=== Written task ===
Copy out the stretch of data from its beginning through the line containing "click(x=388, y=614)", word for word, omitting the pictures.
%%
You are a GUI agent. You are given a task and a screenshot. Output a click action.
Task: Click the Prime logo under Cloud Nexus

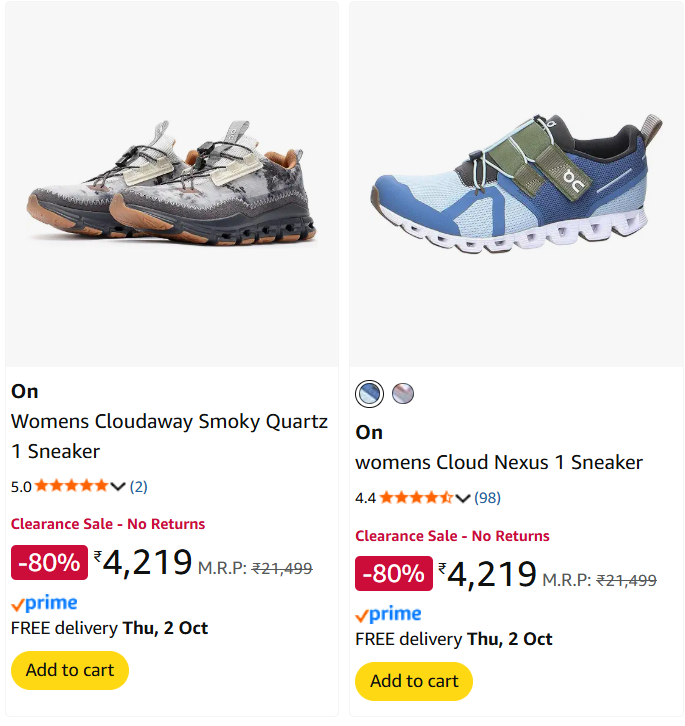click(x=388, y=614)
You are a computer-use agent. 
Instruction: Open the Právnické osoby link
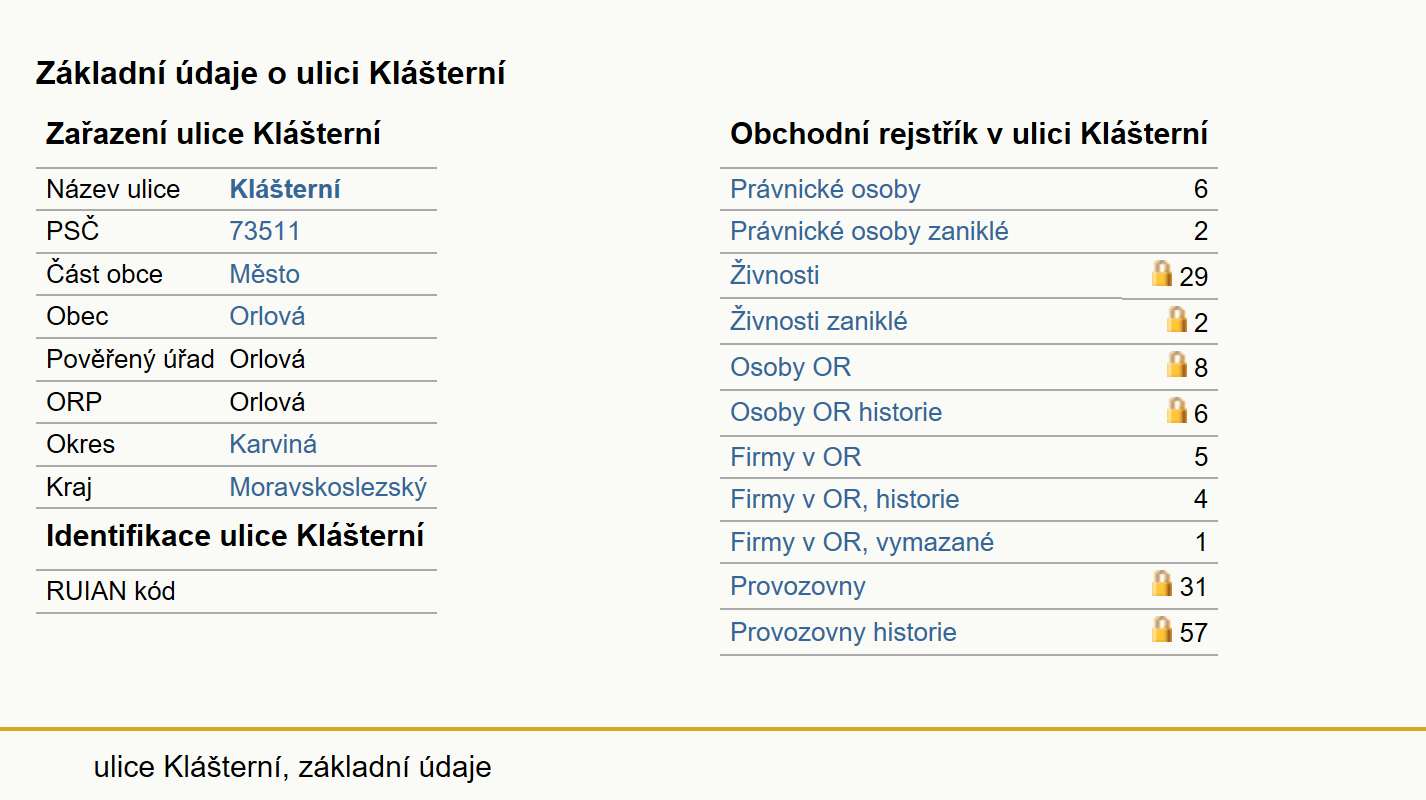click(x=825, y=189)
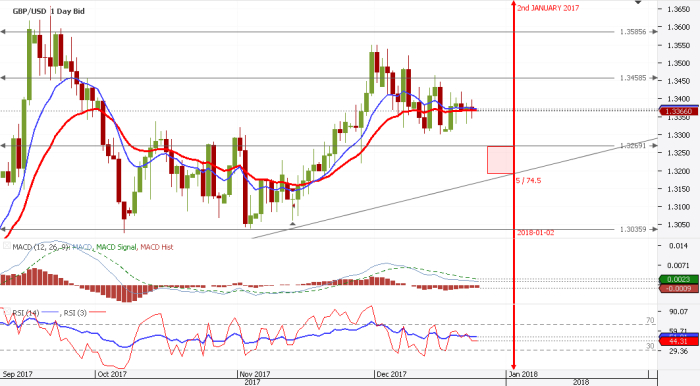Open the dropdown triangle at chart top-right
Image resolution: width=700 pixels, height=386 pixels.
pyautogui.click(x=638, y=3)
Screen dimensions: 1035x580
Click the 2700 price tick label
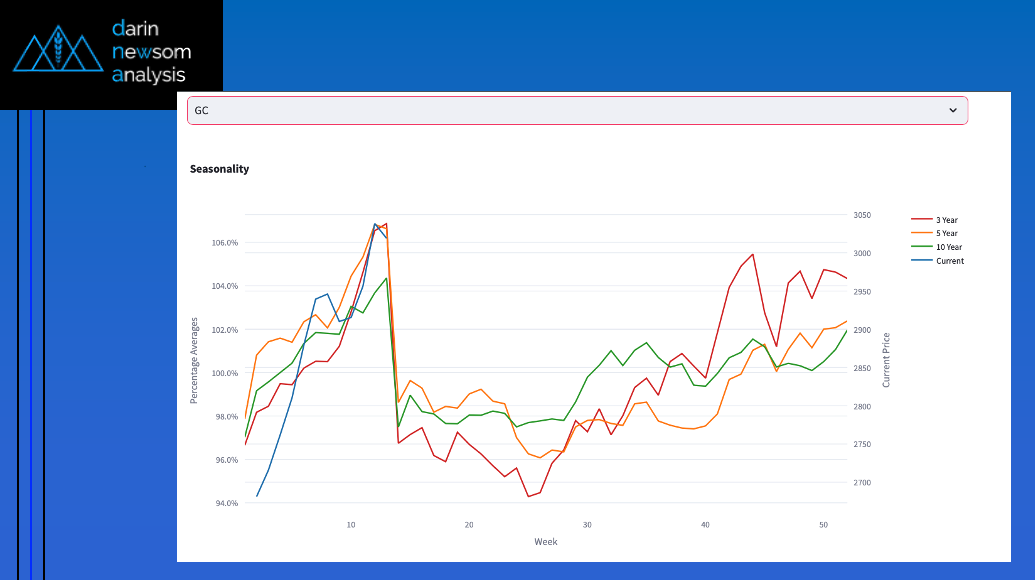pyautogui.click(x=862, y=483)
%%
=== Response ===
You are a GUI agent. You are given a task and a screenshot. Output a click action.
Task: Click the Prime logo under Cloud Nexus

click(x=388, y=614)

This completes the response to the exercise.